[Your goal]:
From top to bottom, each entry below must be reproduced exactly.

-- Records for this exercise follows --

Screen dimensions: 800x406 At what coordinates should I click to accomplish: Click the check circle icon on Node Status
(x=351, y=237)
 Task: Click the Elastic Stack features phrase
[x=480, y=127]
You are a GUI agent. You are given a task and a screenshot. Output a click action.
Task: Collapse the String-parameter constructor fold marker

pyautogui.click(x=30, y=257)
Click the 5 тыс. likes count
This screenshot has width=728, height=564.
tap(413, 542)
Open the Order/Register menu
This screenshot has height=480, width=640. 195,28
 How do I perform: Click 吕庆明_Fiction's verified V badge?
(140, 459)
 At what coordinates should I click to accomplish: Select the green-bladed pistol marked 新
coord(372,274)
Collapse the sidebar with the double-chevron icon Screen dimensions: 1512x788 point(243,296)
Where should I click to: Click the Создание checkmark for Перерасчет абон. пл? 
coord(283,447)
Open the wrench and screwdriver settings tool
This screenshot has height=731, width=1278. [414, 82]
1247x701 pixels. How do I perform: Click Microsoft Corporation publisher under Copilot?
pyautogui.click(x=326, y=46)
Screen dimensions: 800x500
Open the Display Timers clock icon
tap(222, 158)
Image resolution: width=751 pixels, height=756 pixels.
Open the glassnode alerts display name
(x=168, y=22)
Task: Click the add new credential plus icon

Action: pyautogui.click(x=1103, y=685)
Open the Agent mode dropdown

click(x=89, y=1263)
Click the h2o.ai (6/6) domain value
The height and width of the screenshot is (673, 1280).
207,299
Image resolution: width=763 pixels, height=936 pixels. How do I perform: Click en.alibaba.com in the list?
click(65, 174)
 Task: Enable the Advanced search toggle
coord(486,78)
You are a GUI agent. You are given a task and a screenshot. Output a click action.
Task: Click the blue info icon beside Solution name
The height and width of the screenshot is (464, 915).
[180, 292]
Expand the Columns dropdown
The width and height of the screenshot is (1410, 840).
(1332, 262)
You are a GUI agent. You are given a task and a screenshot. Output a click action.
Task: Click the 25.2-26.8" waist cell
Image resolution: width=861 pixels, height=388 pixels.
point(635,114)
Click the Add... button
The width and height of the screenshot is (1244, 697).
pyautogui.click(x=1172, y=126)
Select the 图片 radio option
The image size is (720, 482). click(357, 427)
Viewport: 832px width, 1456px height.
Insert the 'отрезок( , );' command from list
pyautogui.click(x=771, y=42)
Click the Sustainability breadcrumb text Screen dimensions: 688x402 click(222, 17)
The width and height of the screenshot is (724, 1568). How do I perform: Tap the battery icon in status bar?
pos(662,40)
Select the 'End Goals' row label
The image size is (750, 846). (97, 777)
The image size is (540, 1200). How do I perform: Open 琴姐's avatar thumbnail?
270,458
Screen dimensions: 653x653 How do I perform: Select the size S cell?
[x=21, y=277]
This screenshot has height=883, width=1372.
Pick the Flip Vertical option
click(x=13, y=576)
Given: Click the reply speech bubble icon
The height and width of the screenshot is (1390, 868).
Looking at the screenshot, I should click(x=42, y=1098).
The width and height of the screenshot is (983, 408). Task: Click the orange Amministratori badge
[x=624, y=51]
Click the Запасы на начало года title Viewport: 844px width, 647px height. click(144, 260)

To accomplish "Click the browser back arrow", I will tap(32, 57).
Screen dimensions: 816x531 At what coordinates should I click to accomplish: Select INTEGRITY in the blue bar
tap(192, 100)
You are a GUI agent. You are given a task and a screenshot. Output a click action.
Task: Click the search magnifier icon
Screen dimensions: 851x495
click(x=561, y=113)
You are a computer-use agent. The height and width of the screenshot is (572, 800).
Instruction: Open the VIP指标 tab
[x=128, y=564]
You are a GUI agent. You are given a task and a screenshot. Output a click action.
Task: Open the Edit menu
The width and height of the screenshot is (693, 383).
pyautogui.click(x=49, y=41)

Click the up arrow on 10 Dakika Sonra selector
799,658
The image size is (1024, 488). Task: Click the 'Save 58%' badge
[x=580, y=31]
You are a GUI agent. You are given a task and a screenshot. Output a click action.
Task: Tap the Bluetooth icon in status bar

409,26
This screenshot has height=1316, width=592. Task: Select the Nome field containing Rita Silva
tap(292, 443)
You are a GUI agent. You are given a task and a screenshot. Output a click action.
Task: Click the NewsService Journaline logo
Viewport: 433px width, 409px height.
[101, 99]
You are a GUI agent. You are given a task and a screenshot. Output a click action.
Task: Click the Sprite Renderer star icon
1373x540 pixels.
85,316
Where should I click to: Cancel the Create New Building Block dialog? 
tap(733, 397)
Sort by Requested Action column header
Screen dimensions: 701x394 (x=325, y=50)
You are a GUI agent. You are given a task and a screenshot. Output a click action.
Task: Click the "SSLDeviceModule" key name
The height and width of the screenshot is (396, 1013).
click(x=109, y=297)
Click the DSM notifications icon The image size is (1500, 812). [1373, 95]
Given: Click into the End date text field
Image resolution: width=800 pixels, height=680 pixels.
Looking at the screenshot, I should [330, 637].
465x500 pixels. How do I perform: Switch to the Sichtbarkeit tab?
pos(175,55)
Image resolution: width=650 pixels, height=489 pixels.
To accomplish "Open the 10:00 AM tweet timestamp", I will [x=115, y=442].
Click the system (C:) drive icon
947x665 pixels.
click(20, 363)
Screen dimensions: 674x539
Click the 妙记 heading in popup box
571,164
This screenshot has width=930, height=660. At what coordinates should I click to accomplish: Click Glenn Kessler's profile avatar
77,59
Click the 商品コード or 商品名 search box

-- Records for this exercise concluded --

[Answer for the task]:
Screen dimensions: 800x406 At what coordinates should I click to accomplish: Click the check circle icon on Node Status
(x=351, y=237)
 Task: Click the Elastic Stack features phrase
[x=480, y=127]
You are a GUI agent. You are given a task and a screenshot. Output a click action.
Task: Collapse the String-parameter constructor fold marker

pyautogui.click(x=30, y=257)
Click the 5 тыс. likes count
This screenshot has width=728, height=564.
tap(413, 542)
Open the Order/Register menu
This screenshot has height=480, width=640. 195,28
 How do I perform: Click 吕庆明_Fiction's verified V badge?
(140, 459)
 At what coordinates should I click to accomplish: Select the green-bladed pistol marked 新
coord(372,274)
Collapse the sidebar with the double-chevron icon Screen dimensions: 1512x788 point(243,296)
Where should I click to: Click the Создание checkmark for Перерасчет абон. пл? 
coord(283,447)
Open the wrench and screwdriver settings tool
This screenshot has height=731, width=1278. [414, 82]
1247x701 pixels. How do I perform: Click Microsoft Corporation publisher under Copilot?
pyautogui.click(x=326, y=46)
Screen dimensions: 800x500
Open the Display Timers clock icon
tap(222, 158)
Image resolution: width=751 pixels, height=756 pixels.
Open the glassnode alerts display name
(x=168, y=22)
Task: Click the add new credential plus icon

Action: pyautogui.click(x=1103, y=685)
Open the Agent mode dropdown

click(x=89, y=1263)
Click the h2o.ai (6/6) domain value
The height and width of the screenshot is (673, 1280).
207,299
Image resolution: width=763 pixels, height=936 pixels. How do I perform: Click en.alibaba.com in the list?
click(65, 174)
 Task: Enable the Advanced search toggle
coord(486,78)
You are a GUI agent. You are given a task and a screenshot. Output a click action.
Task: Click the blue info icon beside Solution name
The height and width of the screenshot is (464, 915).
[180, 292]
Expand the Columns dropdown
The width and height of the screenshot is (1410, 840).
(1332, 262)
You are a GUI agent. You are given a task and a screenshot. Output a click action.
Task: Click the 25.2-26.8" waist cell
Image resolution: width=861 pixels, height=388 pixels.
point(635,114)
Click the Add... button
The width and height of the screenshot is (1244, 697).
pyautogui.click(x=1172, y=126)
Select the 图片 radio option
The image size is (720, 482). click(357, 427)
Viewport: 832px width, 1456px height.
Insert the 'отрезок( , );' command from list
pyautogui.click(x=771, y=42)
Click the Sustainability breadcrumb text Screen dimensions: 688x402 click(222, 17)
The width and height of the screenshot is (724, 1568). How do I perform: Tap the battery icon in status bar?
pos(662,40)
Select the 'End Goals' row label
The image size is (750, 846). (97, 777)
The image size is (540, 1200). How do I perform: Open 琴姐's avatar thumbnail?
270,458
Screen dimensions: 653x653 How do I perform: Select the size S cell?
[x=21, y=277]
This screenshot has height=883, width=1372.
Pick the Flip Vertical option
click(x=13, y=576)
Given: Click the reply speech bubble icon
The height and width of the screenshot is (1390, 868).
Looking at the screenshot, I should click(x=42, y=1098).
The width and height of the screenshot is (983, 408). Task: Click the orange Amministratori badge
[x=624, y=51]
Click the Запасы на начало года title Viewport: 844px width, 647px height. click(144, 260)

To accomplish "Click the browser back arrow", I will tap(32, 57).
Screen dimensions: 816x531 At what coordinates should I click to accomplish: Select INTEGRITY in the blue bar
tap(192, 100)
You are a GUI agent. You are given a task and a screenshot. Output a click action.
Task: Click the search magnifier icon
Screen dimensions: 851x495
click(x=561, y=113)
You are a computer-use agent. The height and width of the screenshot is (572, 800).
Instruction: Open the VIP指标 tab
[x=128, y=564]
You are a GUI agent. You are given a task and a screenshot. Output a click action.
Task: Open the Edit menu
The width and height of the screenshot is (693, 383).
pyautogui.click(x=49, y=41)

Click the up arrow on 10 Dakika Sonra selector
799,658
The image size is (1024, 488). Task: Click the 'Save 58%' badge
[x=580, y=31]
You are a GUI agent. You are given a task and a screenshot. Output a click action.
Task: Tap the Bluetooth icon in status bar

409,26
This screenshot has height=1316, width=592. Task: Select the Nome field containing Rita Silva
tap(292, 443)
You are a GUI agent. You are given a task and a screenshot. Output a click action.
Task: Click the NewsService Journaline logo
Viewport: 433px width, 409px height.
[101, 99]
You are a GUI agent. You are given a task and a screenshot. Output a click action.
Task: Click the Sprite Renderer star icon
1373x540 pixels.
85,316
Where should I click to: Cancel the Create New Building Block dialog? 
tap(733, 397)
Sort by Requested Action column header
Screen dimensions: 701x394 (x=325, y=50)
You are a GUI agent. You are given a task and a screenshot. Output a click action.
Task: Click the "SSLDeviceModule" key name
The height and width of the screenshot is (396, 1013).
click(x=109, y=297)
Click the DSM notifications icon The image size is (1500, 812). [1373, 95]
Given: Click into the End date text field
Image resolution: width=800 pixels, height=680 pixels.
Looking at the screenshot, I should [330, 637].
465x500 pixels. How do I perform: Switch to the Sichtbarkeit tab?
pos(175,55)
Image resolution: width=650 pixels, height=489 pixels.
To accomplish "Open the 10:00 AM tweet timestamp", I will [x=115, y=442].
Click the system (C:) drive icon
947x665 pixels.
click(20, 363)
Screen dimensions: 674x539
Click the 妙记 heading in popup box
571,164
This screenshot has width=930, height=660. At what coordinates should I click to accomplish: Click Glenn Kessler's profile avatar
77,59
Click the 商品コード or 商品名 search box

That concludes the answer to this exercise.